Stopping at the line that holds "You are a computer-use agent. This", repeat the lines below exactly, starting from the very first and including that final line.

*** Data to process Section Begins ***

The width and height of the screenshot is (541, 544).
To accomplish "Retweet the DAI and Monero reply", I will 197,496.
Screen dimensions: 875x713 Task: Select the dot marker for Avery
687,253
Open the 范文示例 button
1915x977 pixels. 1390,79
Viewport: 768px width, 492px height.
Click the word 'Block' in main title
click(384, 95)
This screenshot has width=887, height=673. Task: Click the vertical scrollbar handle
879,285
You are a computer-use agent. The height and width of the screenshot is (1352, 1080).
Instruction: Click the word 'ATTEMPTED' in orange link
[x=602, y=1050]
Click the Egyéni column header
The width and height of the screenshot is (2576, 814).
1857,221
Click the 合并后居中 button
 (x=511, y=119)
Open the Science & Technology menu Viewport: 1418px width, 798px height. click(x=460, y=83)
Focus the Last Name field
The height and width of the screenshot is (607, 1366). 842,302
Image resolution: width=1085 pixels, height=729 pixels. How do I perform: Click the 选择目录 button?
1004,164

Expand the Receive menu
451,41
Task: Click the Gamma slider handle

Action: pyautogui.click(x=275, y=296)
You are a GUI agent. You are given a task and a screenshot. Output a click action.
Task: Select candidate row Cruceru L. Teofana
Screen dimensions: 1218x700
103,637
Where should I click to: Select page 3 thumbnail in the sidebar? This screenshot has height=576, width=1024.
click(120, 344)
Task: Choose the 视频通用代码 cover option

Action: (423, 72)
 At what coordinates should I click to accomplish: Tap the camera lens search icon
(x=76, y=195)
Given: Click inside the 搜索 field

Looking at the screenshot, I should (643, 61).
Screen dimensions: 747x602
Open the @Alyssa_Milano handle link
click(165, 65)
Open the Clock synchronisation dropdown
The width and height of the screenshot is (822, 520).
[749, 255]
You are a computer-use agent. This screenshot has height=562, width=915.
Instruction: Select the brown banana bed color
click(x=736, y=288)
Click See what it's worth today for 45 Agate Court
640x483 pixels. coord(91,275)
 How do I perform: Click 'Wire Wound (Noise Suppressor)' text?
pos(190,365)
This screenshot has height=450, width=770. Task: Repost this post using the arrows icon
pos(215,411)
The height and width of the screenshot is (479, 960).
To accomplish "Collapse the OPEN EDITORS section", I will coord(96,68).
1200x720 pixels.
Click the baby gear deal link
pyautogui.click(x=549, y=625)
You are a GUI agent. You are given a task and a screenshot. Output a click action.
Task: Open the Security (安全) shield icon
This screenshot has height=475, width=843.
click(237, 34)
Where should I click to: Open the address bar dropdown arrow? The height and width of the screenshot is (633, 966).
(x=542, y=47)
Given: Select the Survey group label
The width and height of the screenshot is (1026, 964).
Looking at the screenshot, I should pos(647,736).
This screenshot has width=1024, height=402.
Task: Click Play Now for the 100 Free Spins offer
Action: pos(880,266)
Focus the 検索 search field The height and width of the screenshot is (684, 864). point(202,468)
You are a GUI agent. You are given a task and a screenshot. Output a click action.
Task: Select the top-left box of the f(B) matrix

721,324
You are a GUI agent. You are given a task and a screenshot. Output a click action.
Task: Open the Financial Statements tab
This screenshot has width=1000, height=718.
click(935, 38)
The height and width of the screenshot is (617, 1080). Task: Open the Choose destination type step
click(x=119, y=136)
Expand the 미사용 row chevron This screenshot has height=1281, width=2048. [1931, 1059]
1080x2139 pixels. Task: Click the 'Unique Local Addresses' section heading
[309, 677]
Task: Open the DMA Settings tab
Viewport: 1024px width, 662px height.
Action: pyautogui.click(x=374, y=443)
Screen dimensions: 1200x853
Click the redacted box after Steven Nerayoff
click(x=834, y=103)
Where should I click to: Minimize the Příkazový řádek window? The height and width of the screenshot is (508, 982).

*** Data to process Section Ends ***

_Output below_.
The width and height of the screenshot is (541, 544).
To accomplish "Retweet the DAI and Monero reply", I will 197,496.
Screen dimensions: 875x713 Task: Select the dot marker for Avery
687,253
Open the 范文示例 button
1915x977 pixels. 1390,79
Viewport: 768px width, 492px height.
Click the word 'Block' in main title
click(384, 95)
This screenshot has width=887, height=673. Task: Click the vertical scrollbar handle
879,285
You are a computer-use agent. The height and width of the screenshot is (1352, 1080).
Instruction: Click the word 'ATTEMPTED' in orange link
[x=602, y=1050]
Click the Egyéni column header
The width and height of the screenshot is (2576, 814).
1857,221
Click the 合并后居中 button
 (x=511, y=119)
Open the Science & Technology menu Viewport: 1418px width, 798px height. click(x=460, y=83)
Focus the Last Name field
The height and width of the screenshot is (607, 1366). 842,302
Image resolution: width=1085 pixels, height=729 pixels. How do I perform: Click the 选择目录 button?
1004,164

Expand the Receive menu
451,41
Task: Click the Gamma slider handle

Action: pyautogui.click(x=275, y=296)
You are a GUI agent. You are given a task and a screenshot. Output a click action.
Task: Select candidate row Cruceru L. Teofana
Screen dimensions: 1218x700
103,637
Where should I click to: Select page 3 thumbnail in the sidebar? This screenshot has height=576, width=1024.
click(120, 344)
Task: Choose the 视频通用代码 cover option

Action: (423, 72)
 At what coordinates should I click to accomplish: Tap the camera lens search icon
(x=76, y=195)
Given: Click inside the 搜索 field

Looking at the screenshot, I should (643, 61).
Screen dimensions: 747x602
Open the @Alyssa_Milano handle link
click(165, 65)
Open the Clock synchronisation dropdown
The width and height of the screenshot is (822, 520).
[749, 255]
You are a computer-use agent. This screenshot has height=562, width=915.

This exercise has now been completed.